Una madre y sus dos hijos viven en una casona donde hay fantasmas. No saben que ellos son los fantasmas, y que quienes los asustan son los habitantes reales de la casa en la que ellos son los fantasmas. La película propone que los fantasmas siempre están ahí aunque sólo a veces nuestros mundos paralelos se cruzan. Sólo entonces podemos verlos o sentirlos. Ellos también sólo a veces cruzan la línea territorial de nuestro mundo y sólo a veces pueden percibirnos como intrusos en sus dominios: las casas donde han muerto, los bosques donde han cazado, las alcobas donde ofician infinitamente sus amores sin tiempo.
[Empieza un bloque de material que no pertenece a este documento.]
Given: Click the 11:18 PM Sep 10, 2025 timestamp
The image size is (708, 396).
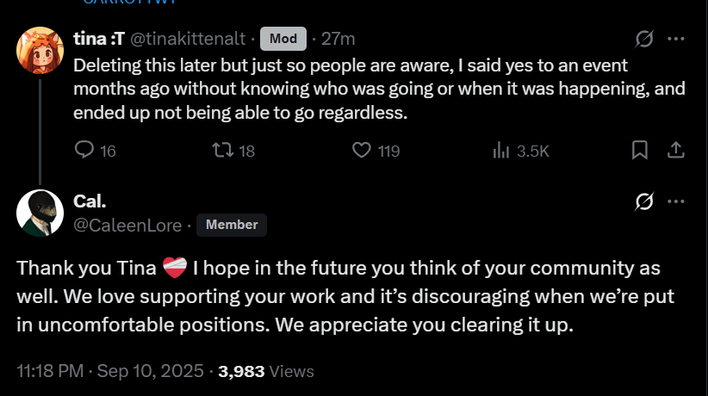Looking at the screenshot, I should [112, 372].
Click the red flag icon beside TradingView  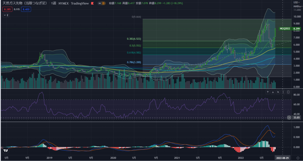(93, 3)
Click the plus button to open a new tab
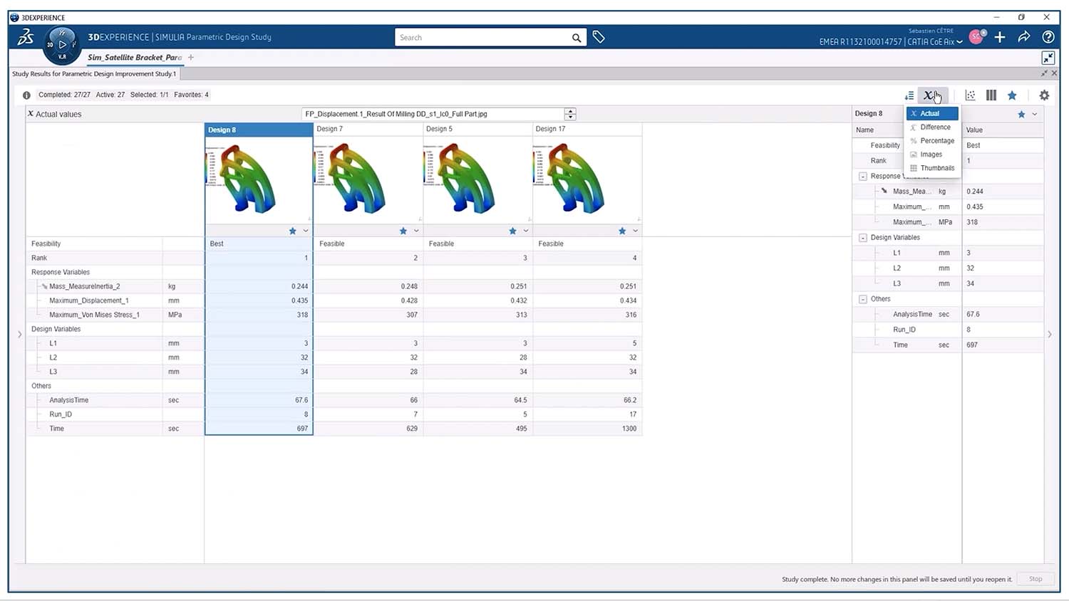Viewport: 1069px width, 601px height. [x=191, y=57]
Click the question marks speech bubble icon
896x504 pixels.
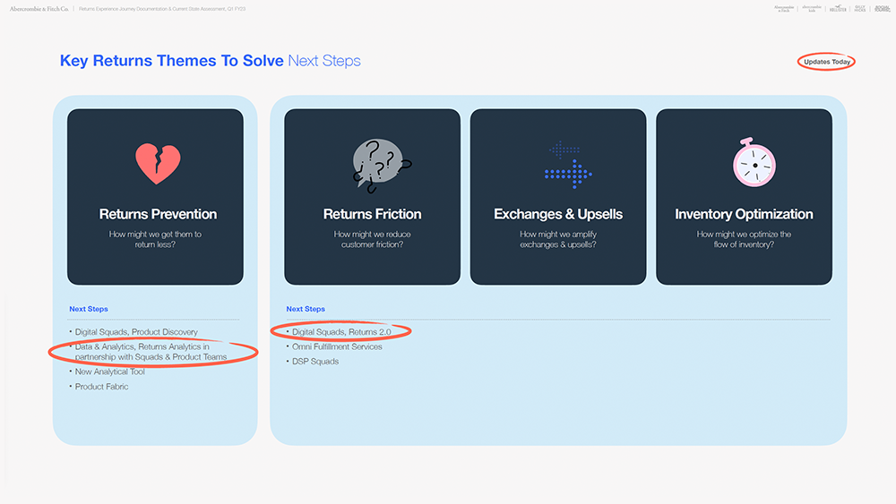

Me desperté sacudido por la evidencia de ese mundo paralelo, por su posibilidad física, material, próxima, por el horror de que al extender la mano en la penumbra acaso ese día pudiera invadir su territorio, tocarlos, helarme con su muerte fría, asustarlos tanto como ellos a mí. Recordé el único verso que recuerdo de Marco Antonio Montes de Oca, el poeta perdido. En una realidad más estricta, ¿no seríamos fantasmas? Y fui un fantasma mientras me sacudía en el lecho de la noche, tomado por esas palabras. Estuve temblando, inmóvil, hasta que el perro subió a la cama. Oí sus patitas rayar el piso de madera preparando el salto. Luego sentí su cuerpo, que inclinó levemente el colchón al aterrizar en él. Fue un consuelo, salvo que mi perro murió hace dos años. Me puse de pie con los pelos de punta. Por la mañana escribí el principio de este relato: “Oyó al perro subir a la cama y sintió su peso en ella, pero el perro había muerto dos años atrás y él seguía tan viudo como siempre”.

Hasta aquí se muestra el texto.